Performance improvement during run of instrumented code #172

pjanotti · 2018-08-13T16:08:06Z

This PR has a set of small set of low risk optimizations. Coverlet can do much better than this PR by using indexes when calling the tracker code instead of relying on strings and dictionaries, however, that is a much more risky change and needs to be carefully tested and validated. I'm putting this PR up so we can ensure that on next release at least these performance gains are in place, hopefully, me or somebody has a chance to go for this more complete optimization.

The performance effects were measured against the test project System.Text.Encodings.Web.Tests in dotnet/corefx repo. This project was selected for optimization because it takes around 6 seconds to run it without instrumentation but was taking almost 300 seconds using coverlet 2.1.1. Recent changes to fix BadImageFormatException brought this down already to ~170 seconds in release 2.2.1. This PR brings it down a bit further to down to ~115 seconds.

Version	RunTestsForProject (ms)	% reduction from previous	From 2.1.1
2.1.1	295,168	N/A	N/A
2.2.1	168,524	42.91%	42.91%
This PR	113,427	32.69%	61.57%

The main performance gain comes from a custom comparer for the strings used in the code to track execution. Since these strings typically differ only on the end (e.g.: prefix for temp folder of hits file is always the same), using a comparer that generates hashes based only on the final chars of the strings saves considerable amount of work.

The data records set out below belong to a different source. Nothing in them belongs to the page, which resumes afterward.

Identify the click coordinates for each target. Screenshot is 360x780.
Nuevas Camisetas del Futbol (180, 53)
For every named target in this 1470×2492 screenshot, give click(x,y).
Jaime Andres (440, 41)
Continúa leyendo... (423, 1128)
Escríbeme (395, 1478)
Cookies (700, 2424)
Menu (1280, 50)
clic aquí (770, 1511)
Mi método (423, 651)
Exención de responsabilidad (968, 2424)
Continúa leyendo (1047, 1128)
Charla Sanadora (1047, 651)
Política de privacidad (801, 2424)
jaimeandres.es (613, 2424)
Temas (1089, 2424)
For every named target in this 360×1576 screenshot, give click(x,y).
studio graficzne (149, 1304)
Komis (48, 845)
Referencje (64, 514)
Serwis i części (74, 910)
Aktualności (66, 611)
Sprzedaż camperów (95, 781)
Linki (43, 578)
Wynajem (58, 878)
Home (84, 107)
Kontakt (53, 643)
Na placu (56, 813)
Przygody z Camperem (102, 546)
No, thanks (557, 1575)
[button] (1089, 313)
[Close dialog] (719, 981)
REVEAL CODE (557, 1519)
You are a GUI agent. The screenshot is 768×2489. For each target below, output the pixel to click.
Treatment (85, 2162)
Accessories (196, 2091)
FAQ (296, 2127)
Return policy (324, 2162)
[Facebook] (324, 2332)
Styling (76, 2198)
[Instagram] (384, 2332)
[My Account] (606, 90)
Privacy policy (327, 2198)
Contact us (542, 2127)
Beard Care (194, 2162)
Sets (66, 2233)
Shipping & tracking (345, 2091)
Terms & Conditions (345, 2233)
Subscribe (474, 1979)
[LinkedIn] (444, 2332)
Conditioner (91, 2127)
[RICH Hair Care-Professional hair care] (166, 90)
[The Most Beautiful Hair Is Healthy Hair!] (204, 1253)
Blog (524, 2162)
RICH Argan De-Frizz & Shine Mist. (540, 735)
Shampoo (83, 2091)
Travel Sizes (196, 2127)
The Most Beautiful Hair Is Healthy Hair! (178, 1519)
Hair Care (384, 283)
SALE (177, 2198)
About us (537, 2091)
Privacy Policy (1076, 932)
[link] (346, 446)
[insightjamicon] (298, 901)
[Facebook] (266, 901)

Some of the changes affect InstrumentationTask and CoverageResultTask. However, for the targeted project the times of InstrumentationTask (~1,250 msec) and CoverageResultTask (less than 200 msec) were too small in relation to the test execution time and as such I didn't focus on improving them, just ensuring no regression on them. The changes regarding these two tasks were expected to have effect only if a large number of source or hit files were being used by the targeted project.

Renames and restore perf test

pjanotti · 2018-08-13T16:11:02Z

/cc @tarekgh

tonerdo · 2018-08-13T16:26:42Z

src/coverlet.core/Instrumentation/Instrumenter.cs

            if (!_result.Documents.TryGetValue(sequencePoint.Document.Url, out var document))
            {
                document = new Document { Path = sequencePoint.Document.Url };
-                documentIndex = _result.Documents.Count;
+                document.Index = _result.Documents.Count;


Oh shit, why didn't I think of this 😄

tonerdo · 2018-08-13T23:44:27Z

src/coverlet.tracker/CoverageTracker.cs

@@ -25,7 +26,7 @@ public static void MarkExecuted(string file, string evt)
        {
            if (t_events == null)
            {
-                t_events = new Dictionary<string, Dictionary<string, int>>();
+                t_events = new Dictionary<string, Dictionary<string, int>>(_stringHashSuffixComparer);


You know, now that I think of it there's really no reason to store the path to the hits file as a key in a dictionary. By design, the hits file for an assembly remains the same for an entire test session. Also, the coverage.tracker assembly is usually loaded by the runtime in different contexts for each assembly that depends on it so there's no chance of multiple instrumented assemblies supplying conflicting information.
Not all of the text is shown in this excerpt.